One of the coolest uses of Bluetooth so far, is undoubtedly the use of wireless headsets.  I have two that I use with my cell phone, and I use the all the time.  It has gotten so that I can’t stand using the phone without the wireless headset.  The freedom and mobility are second to none.

And since I have two Bluetooth headsets, I always intended to use one with my PowerBook.  A wireless headset would finally make the voice capabilities of iChat something useful to me.  Unfortunately that was easier said that done.  My PowerBook is a 1.25GHz Aluminum model and it has built-in Bluetooth support.  But every time I tried to pair my headset with the laptop, it failed.

I have tried several times, off and on, over the last couple of months.  Each time a received an error and the pairing failed.  In fact, several times I hit Google in search of a resolution to my problem.  Each time I failed to find a solution.

Enter Apple Bluetooth Firmware Updater v1.2.  It was actually released in November of 2004.  At which time it appeared in the Software Update control panel and I ran the update.  It simply failed to solve my problem.

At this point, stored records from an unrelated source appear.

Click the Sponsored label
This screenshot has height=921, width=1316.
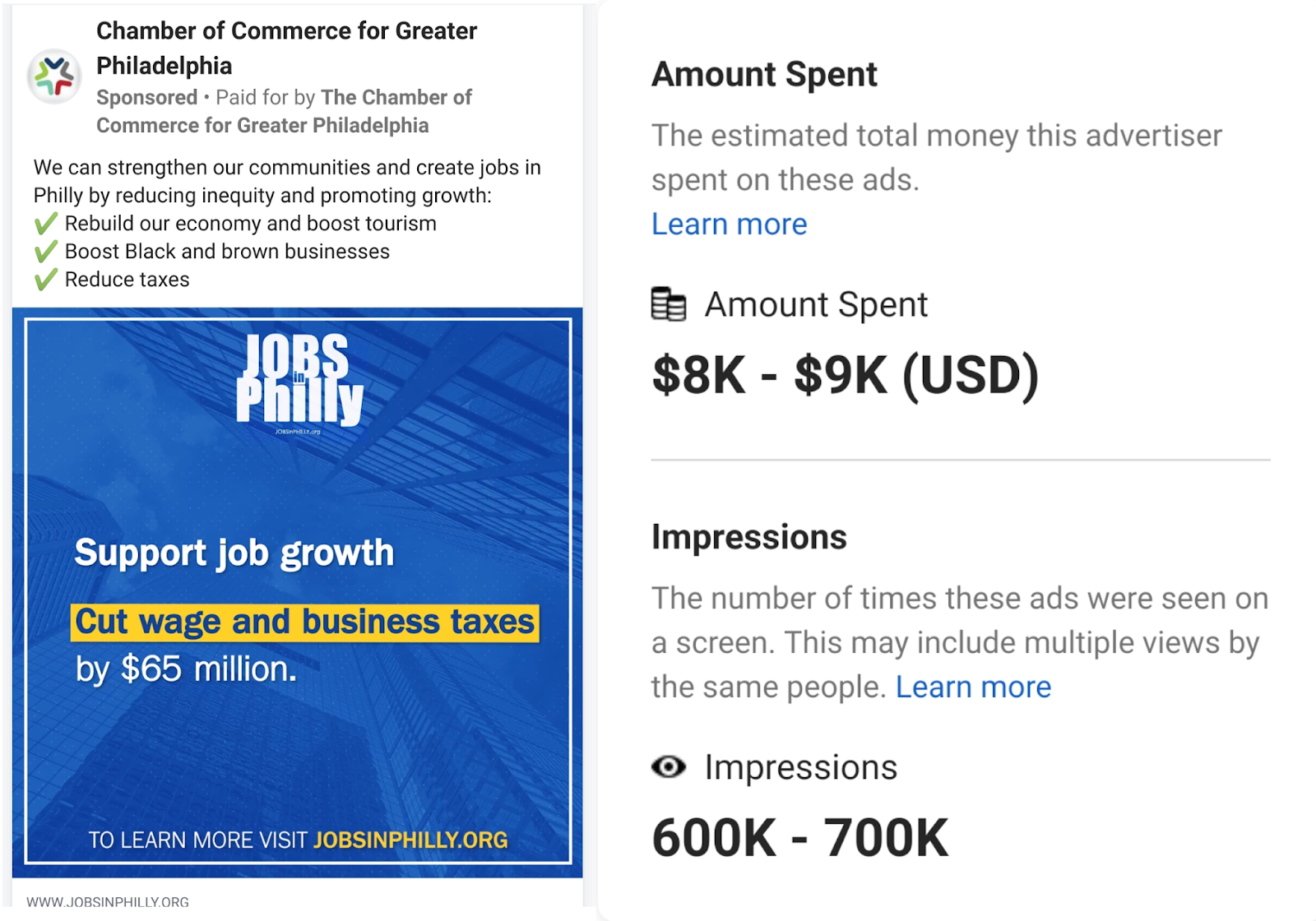point(146,97)
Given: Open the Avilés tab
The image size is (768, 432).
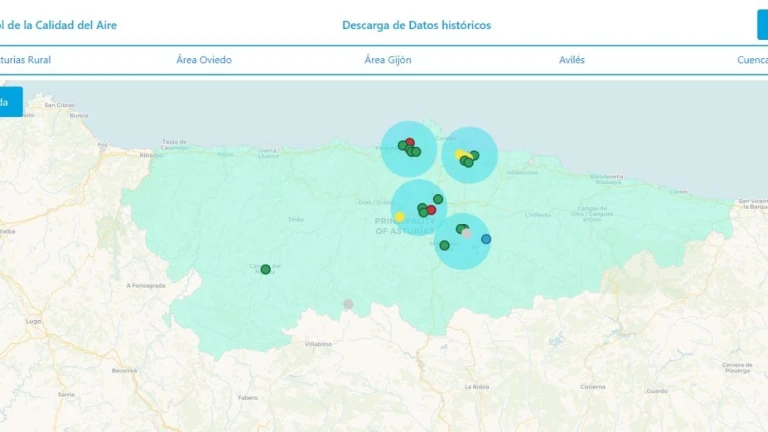Looking at the screenshot, I should tap(572, 60).
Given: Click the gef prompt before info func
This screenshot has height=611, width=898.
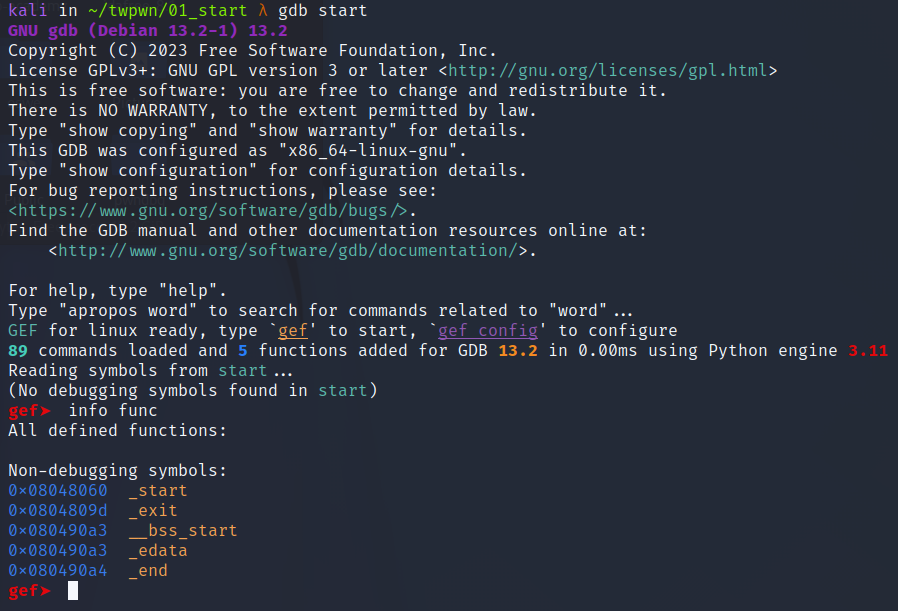Looking at the screenshot, I should pos(28,411).
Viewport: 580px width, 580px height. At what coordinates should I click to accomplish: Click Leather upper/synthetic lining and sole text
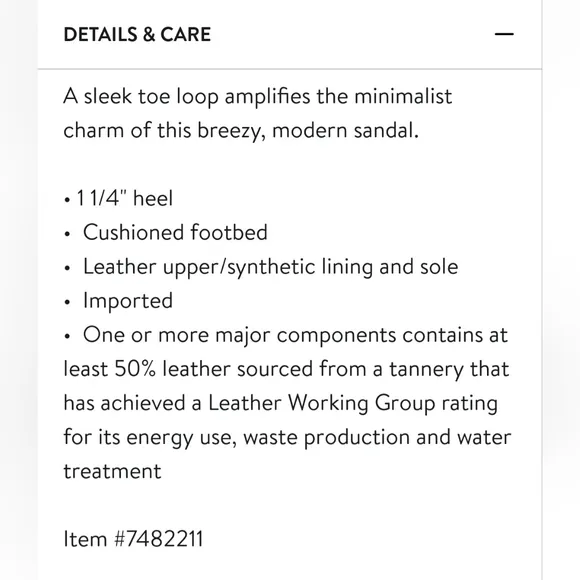pos(271,267)
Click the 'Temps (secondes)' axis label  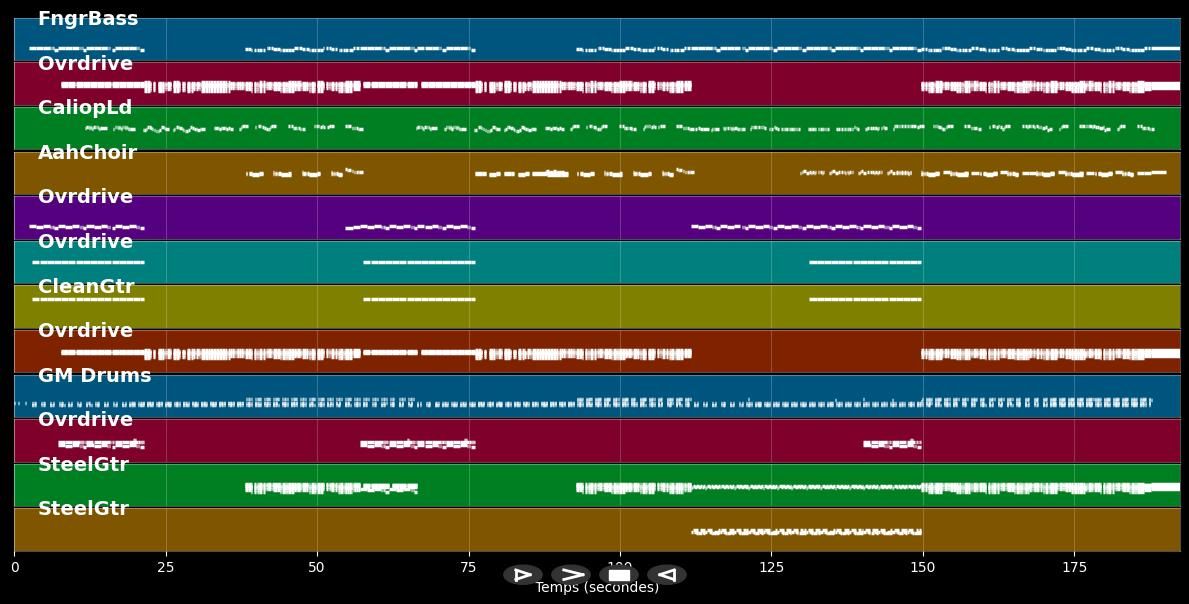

Early this morning I tried the update again.  I ran the installer from the DMG image and when it finished, I rebooted my computer and tried to pair my headset again.  Once again, it failed!

Then I started looking at my computer a little more closely.  On a whim, I checked the Utilities directory and found an application called Bluetooth Firmware Updater that was dated today.  That is when it occurred to me that the installer on the DMG install image had simply installed the firmware flasher on my system.  It had NOT actually flashed the firmware!

Running the Bluetooth Firmware Updater application took about 6 minutes.  The instructions are very clear in stating that it is imperative that the computer not be shutdown while the update is in progress.

Once the update completed, I rebooted to be on the safe side.  Then I tried to pair my headset one more time.  Bingo!  First try!  The headset has worked perfectly ever since.

Now, here is my complaint.  I know I am not the only person who is having this issue with Bluetooth headsets.  In searching Google, I read about dozens of others.  Now I realized that the problem is not that people are not updating the Bluetooth firmware, but rather that they simply don’t realize that it is a two step process.  I think that most users don’t realize that they need to run a separate flash utility once the install from the disk image has completed.

There is simply no documentation to describe the process at all.  That is strictly the failing of Apple tech support.  And it is a big disappointment.  In the end there was a complicated solution to a simple problem.  This could have been avoided if there had been some form of documentation.

Simply put, the solution is to download the Bluetooth Firmware Updater 1.2 and run the installer on the disk image.  Then look for an application called Bluetooth Firmware Updater in the Utilities directory.  Once you run that updated, the Bluetooth firmware will finally be flashed.

I have written this post in an effort to help the next poor hapless soul who finds himself in the same situation.  Until Apple fixes the updated, this will be a problem for countless others.  Good luck!